Re: Early Years help?

Post by Winter25 » Thu Aug 14, 2025 3:31 pm

Hi KLDW32,

I've just read your post and want to start by saying it sounds like you are a brilliant and dedicated father. You have moved across the world to protect your daughter and provide her with a safe, stable life. That is an incredible act of love and strength, and you should be immensely proud.

It is completely understandable that you feel bullied and insulted by this unnecessary "intervention." After everything you've done, being treated with suspicion is deeply unfair.

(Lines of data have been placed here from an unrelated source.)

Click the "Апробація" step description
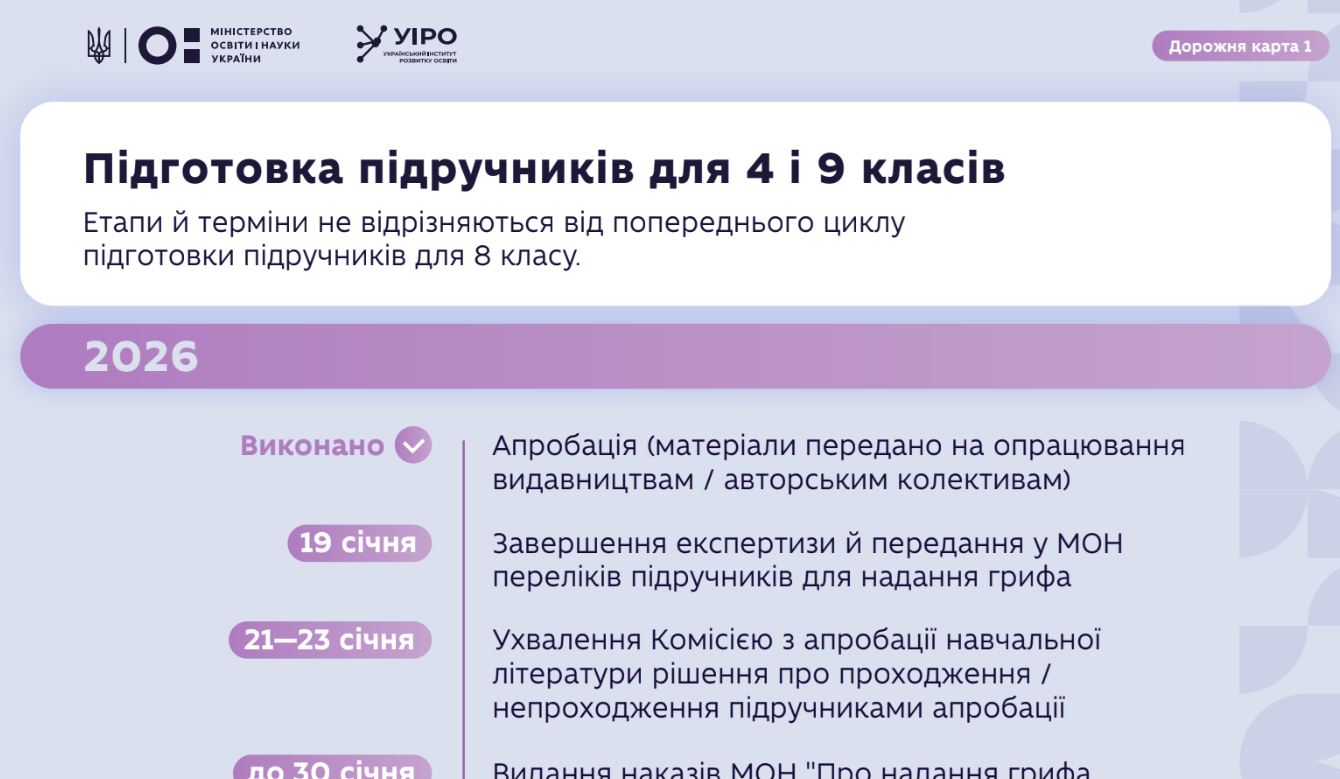This screenshot has height=779, width=1340. [x=837, y=462]
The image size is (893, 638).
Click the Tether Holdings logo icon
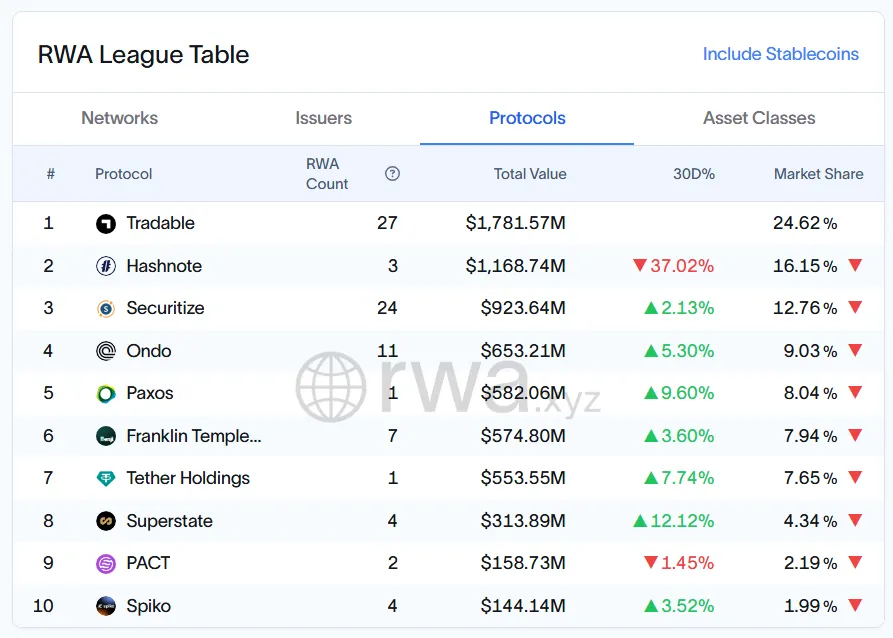106,479
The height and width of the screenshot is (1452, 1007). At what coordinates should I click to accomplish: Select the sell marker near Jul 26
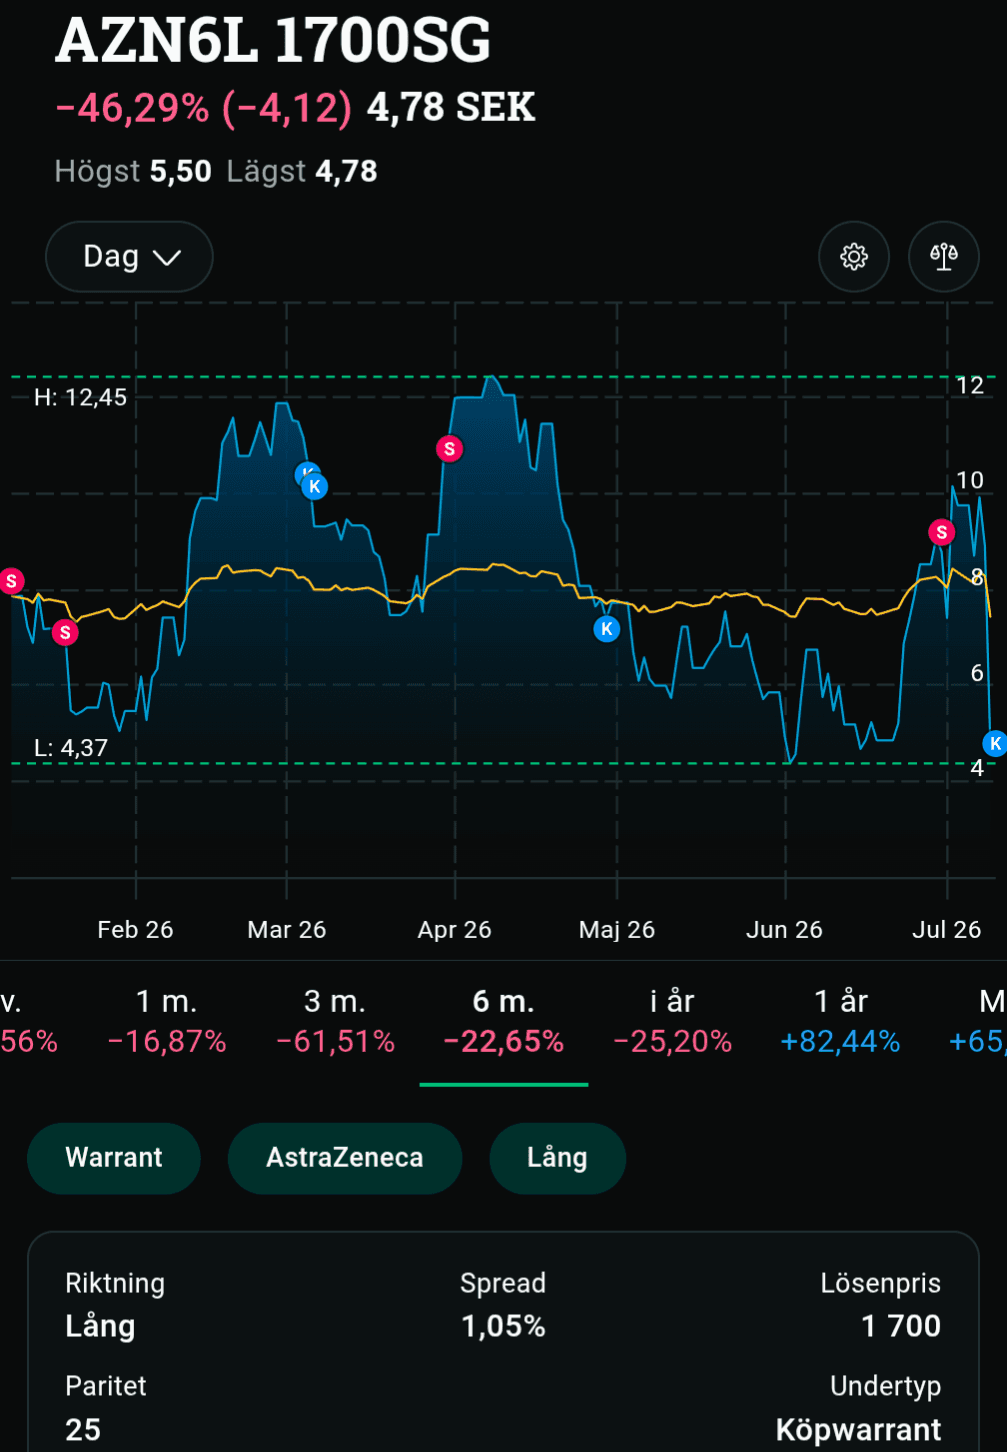[x=941, y=532]
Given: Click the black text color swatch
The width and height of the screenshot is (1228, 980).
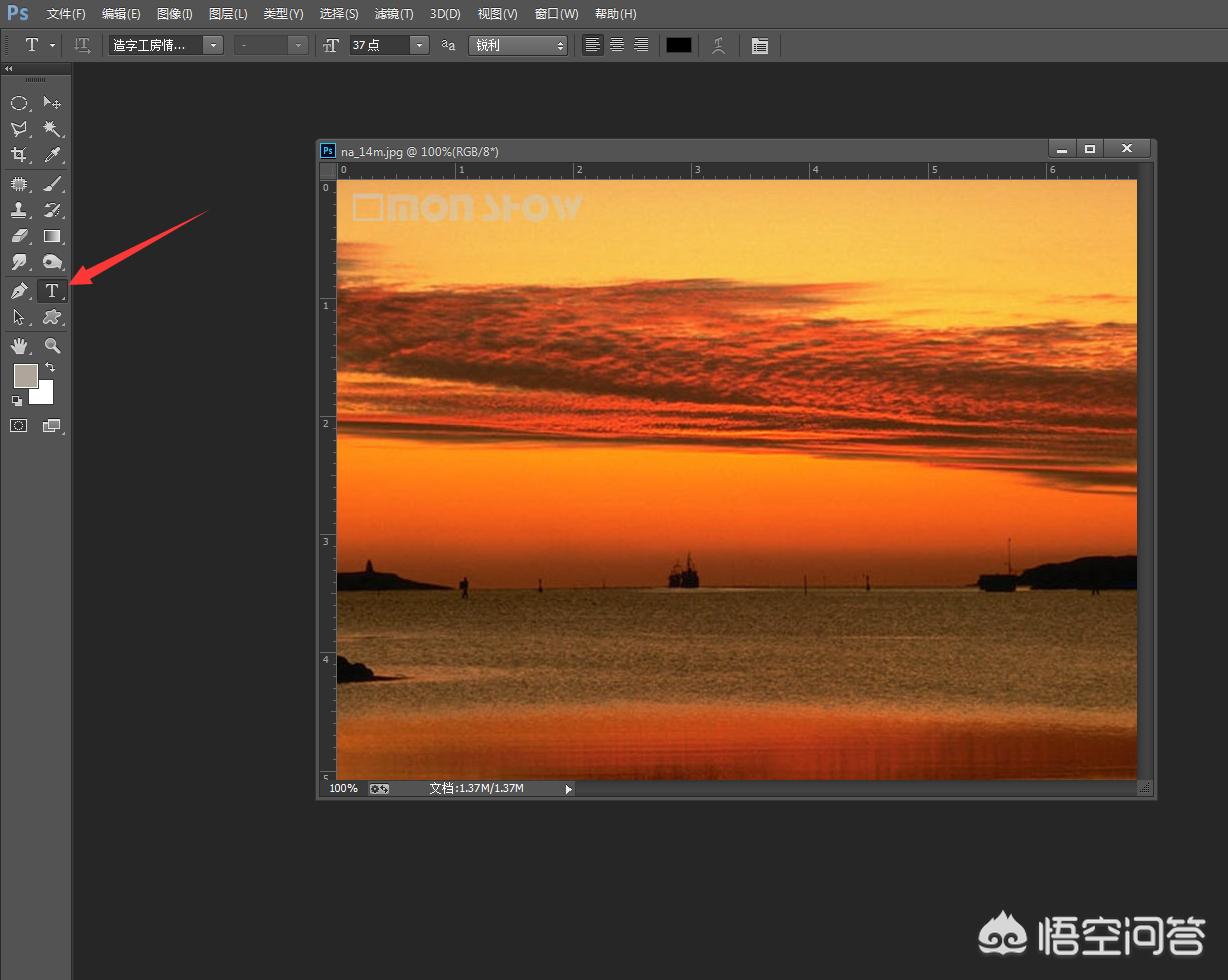Looking at the screenshot, I should 679,45.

You are right to question it, and you have more power here than you think.

Let's break down the situation based on the facts and the law, so you can feel confident in pushing back.

*Your Rights and Their Mistakes
The official advice you received is technically correct but far too weak. Here is the reality of your rights and their errors, based on the UK's own statutory guidance (Working Together to Safeguard Children):

*They Acted Without Your Consent: Early Help is 100% voluntary. A referral should only have been made after a full and transparent discussion with you, and with your informed consent. They failed to do this, which is a significant procedural error on their part.

*You Have the Right to See Everything: You are absolutely entitled to a "clear, honest and frank" reason for this. You have a legal right under UK GDPR to see every piece of information they hold on you and your daughter. This includes the original referral from the school and any assessment notes.

*You Have the Right to Refuse: You can, and should, decline unwanted visits and advice. The threat of "escalation" is a tactic used to ensure compliance. They can only escalate to a statutory child protection investigation if they have evidence your daughter is at, or is at risk of, significant harm. From what you've described—a happy, thriving child with a loving father and a strong support network—they have zero grounds to do this. Their threat is hollow.

*Why This Is Happening (It's Not About You)
This intervention is almost certainly not a genuine concern about your parenting. It's a bureaucratic, box-ticking exercise. A safeguarding lead at the school likely saw a combination of "risk factors" on a form (single father, recent arrival, mother's history) and made a referral to protect themselves, without applying any common sense. You are being subjected to a system's risk aversion, not a valid assessment of your family.

*Your Action Plan: A Two-Step Formal Response
Here is how you shut this down politely, firmly, and in a way that creates a formal record, leaving them no room to move. You will send one email to the Early Help worker (and copy in their manager and the school's headteacher).
==============================================================
Subject: Formal Response to Early Help Intervention for [Daughter's Name]

Dear [Early Help Worker's Name],

Thank you for your contact. I am writing to formally confirm two things.

Refusal of Service: I am declining the offer of Early Help support. This intervention was initiated without my consent and is not necessary. My daughter is happy, healthy, and thriving, and we are fortunate to have a strong, long-standing support network. The service is therefore not required. Please confirm in writing that the Early Help file is now closed.

Subject Access Request (UK GDPR): Pursuant to my rights under the Data Protection Act 2018, I am formally requesting a complete copy of all data held in relation to this Early Help episode. This must include, but is not limited to, the full, unredacted original referral from the school, and any and all assessment notes, meeting minutes, and internal communications related to me or my daughter.

Please ensure this Subject Access Request is forwarded to the relevant Information Governance department at the council and complied with within the statutory timeframe of one calendar month.

Given that this process was started without my consent and is causing unnecessary disruption, I will not be available for any further home visits.

Thank you for your attention to these matters.

Best regards,

[Your Name]

This email does two things perfectly. It politely and firmly closes the door on the unwanted service, and it simultaneously puts them on formal notice that you know your legal rights and will hold them accountable for their actions.

You are doing a fantastic job. Do not let a flawed system shake your confidence.